I have two questions about the following passage in Taubes's book on differential geometry. I also quote the proposition it references.
9.1 The maximal extension of a geodesic Let $I \subset R$ denote a closed interval that is not the whole of $R$, and let $s$ denote an end point of $I$, for the sake of the discussion, the maximum point. Let $\gamma: I \rightarrow M$ denote a geodesic. It follows from Proposition 8.3 that there exists an extension of $\gamma$ to an interval with maximal endpoint $s + \epsilon$ for some $\epsilon > 0$. To see this, take a point $q =\gamma (s')$ for $s'$ nearly $s$. Then $q$ is very close to $p =\gamma (s)$. Proposition 8.3 tells us that the geodesic $t \rightarrow \gamma_q(t) = \gamma(s'+ t)$ is defined for $|t|<\epsilon$ for some $\epsilon$ that depends only on p. This extends $\gamma$. It follows as a consequence that each geodesic in $M$ has a maximum extension. In particular, if $M$ is compact, then each geodesic extends as a geodesic mapping $R$ into $M$.
Proposition 8.3 Let $M$ be a smooth manifold and let $g$ denote a Riemannian metric on $M$. Let $p\in M$ and let $v \in TM|_p$. There exists $\epsilon>0$ and a unique map from the interval $(-\epsilon, \epsilon)$ to $M$ that obeys the geodesic equation, sends $0$ to $p$, and whose differential at $0$ sends the vector $d/dt$ to $v$.

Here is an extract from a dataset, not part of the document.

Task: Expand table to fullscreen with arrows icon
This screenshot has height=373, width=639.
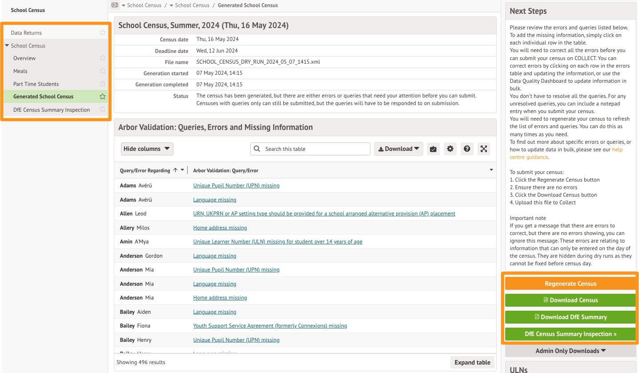Action: (483, 149)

How is this extension argument valid? The argument claims that $\epsilon$ depends only on the endpoint of the interval $I$, but in proposition $8.3$, $\epsilon$ depends on the point $0$ is being mapped to. Here, that is $s'$. I'm lost on the details of the argument here and would appreciate any clarification you could provide.
Why does it follow from the fact that geodesics have maximal extensions that geodesics on compact manifolds have extensions to all of $\mathbb R$?
Proposition 8.3 does not seem to be very conveniently formulated for the purpose you need it for here. This is one way to see the required conclusion: You can take a coordinate chart around the point $p$ so that it contains the ball $B(p,2r)$ and choose $q\in B(p,r)$. (Use either the Riemannian distance or the Euclidean distance in a chart; it doesn't matter.) Then you can do the existence and uniqueness business for an ODE on this chart, and you know that any geodesic starting in the smaller ball has to exist at least up to the boundary of the bigger ball.
Suppose you had a geodesic $\gamma:(a,b)\to M$ that is maximal but $b<\infty$. (The case $a>-\infty$ is similar.) By the argument you have provided, you can in fact extend $\gamma$ to be defined on $(a,b+\delta)$ for some small $\delta>0$. This contradicts the maximality of the interval.
The key thing here is that if you have a geodesic defined on a bounded interval, the limit $\lim_{t\to b}\gamma(t)$ exists by compactness. (Uniqueness follows from arc length parametrization, which you should be using anyway when speaking about maximality.) On a noncompact manifold the limit may fail to exist, and on a manifold with boundary the limit may be a boundary point where things are a little different than in the interior.